> RAW DATA:
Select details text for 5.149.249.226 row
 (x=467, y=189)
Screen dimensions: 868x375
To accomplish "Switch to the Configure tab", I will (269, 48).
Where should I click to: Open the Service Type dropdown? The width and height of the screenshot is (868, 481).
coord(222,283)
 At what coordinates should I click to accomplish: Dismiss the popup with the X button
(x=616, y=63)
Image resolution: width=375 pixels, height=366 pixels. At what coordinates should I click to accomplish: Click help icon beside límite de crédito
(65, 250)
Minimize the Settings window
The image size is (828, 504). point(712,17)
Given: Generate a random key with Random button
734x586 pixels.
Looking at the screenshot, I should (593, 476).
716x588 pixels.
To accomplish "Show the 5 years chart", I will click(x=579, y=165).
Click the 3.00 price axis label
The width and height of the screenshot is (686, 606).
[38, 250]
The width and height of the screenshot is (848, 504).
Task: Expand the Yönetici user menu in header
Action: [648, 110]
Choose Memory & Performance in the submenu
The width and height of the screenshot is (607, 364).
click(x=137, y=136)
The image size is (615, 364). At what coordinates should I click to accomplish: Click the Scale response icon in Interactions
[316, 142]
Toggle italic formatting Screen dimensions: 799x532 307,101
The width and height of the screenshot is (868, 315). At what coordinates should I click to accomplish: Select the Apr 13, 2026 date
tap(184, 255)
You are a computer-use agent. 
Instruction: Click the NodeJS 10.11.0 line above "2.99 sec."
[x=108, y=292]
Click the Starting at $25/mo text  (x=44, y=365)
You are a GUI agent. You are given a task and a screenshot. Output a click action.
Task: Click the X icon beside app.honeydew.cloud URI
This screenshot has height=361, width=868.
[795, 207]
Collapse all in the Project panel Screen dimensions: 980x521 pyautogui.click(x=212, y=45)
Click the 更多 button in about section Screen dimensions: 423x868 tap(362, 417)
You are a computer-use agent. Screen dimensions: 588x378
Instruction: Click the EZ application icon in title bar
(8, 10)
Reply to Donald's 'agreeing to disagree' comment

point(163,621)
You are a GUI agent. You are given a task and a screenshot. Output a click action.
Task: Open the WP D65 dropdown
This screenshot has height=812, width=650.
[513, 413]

> EXERCISE BRIEF: Please reproduce all of the records exactly as they stand.

> RESPONSE FOR THIS EXERCISE:
Select details text for 5.149.249.226 row
 (x=467, y=189)
Screen dimensions: 868x375
To accomplish "Switch to the Configure tab", I will (269, 48).
Where should I click to: Open the Service Type dropdown? The width and height of the screenshot is (868, 481).
coord(222,283)
 At what coordinates should I click to accomplish: Dismiss the popup with the X button
(x=616, y=63)
Image resolution: width=375 pixels, height=366 pixels. At what coordinates should I click to accomplish: Click help icon beside límite de crédito
(65, 250)
Minimize the Settings window
The image size is (828, 504). point(712,17)
Given: Generate a random key with Random button
734x586 pixels.
Looking at the screenshot, I should (593, 476).
716x588 pixels.
To accomplish "Show the 5 years chart", I will click(x=579, y=165).
Click the 3.00 price axis label
The width and height of the screenshot is (686, 606).
[38, 250]
The width and height of the screenshot is (848, 504).
Task: Expand the Yönetici user menu in header
Action: [648, 110]
Choose Memory & Performance in the submenu
The width and height of the screenshot is (607, 364).
click(x=137, y=136)
The image size is (615, 364). At what coordinates should I click to accomplish: Click the Scale response icon in Interactions
[316, 142]
Toggle italic formatting Screen dimensions: 799x532 307,101
The width and height of the screenshot is (868, 315). At what coordinates should I click to accomplish: Select the Apr 13, 2026 date
tap(184, 255)
You are a computer-use agent. 
Instruction: Click the NodeJS 10.11.0 line above "2.99 sec."
[x=108, y=292]
Click the Starting at $25/mo text  (x=44, y=365)
You are a GUI agent. You are given a task and a screenshot. Output a click action.
Task: Click the X icon beside app.honeydew.cloud URI
This screenshot has height=361, width=868.
[795, 207]
Collapse all in the Project panel Screen dimensions: 980x521 pyautogui.click(x=212, y=45)
Click the 更多 button in about section Screen dimensions: 423x868 tap(362, 417)
You are a computer-use agent. Screen dimensions: 588x378
Instruction: Click the EZ application icon in title bar
(8, 10)
Reply to Donald's 'agreeing to disagree' comment

point(163,621)
You are a GUI agent. You are given a task and a screenshot. Output a click action.
Task: Open the WP D65 dropdown
This screenshot has height=812, width=650.
[513, 413]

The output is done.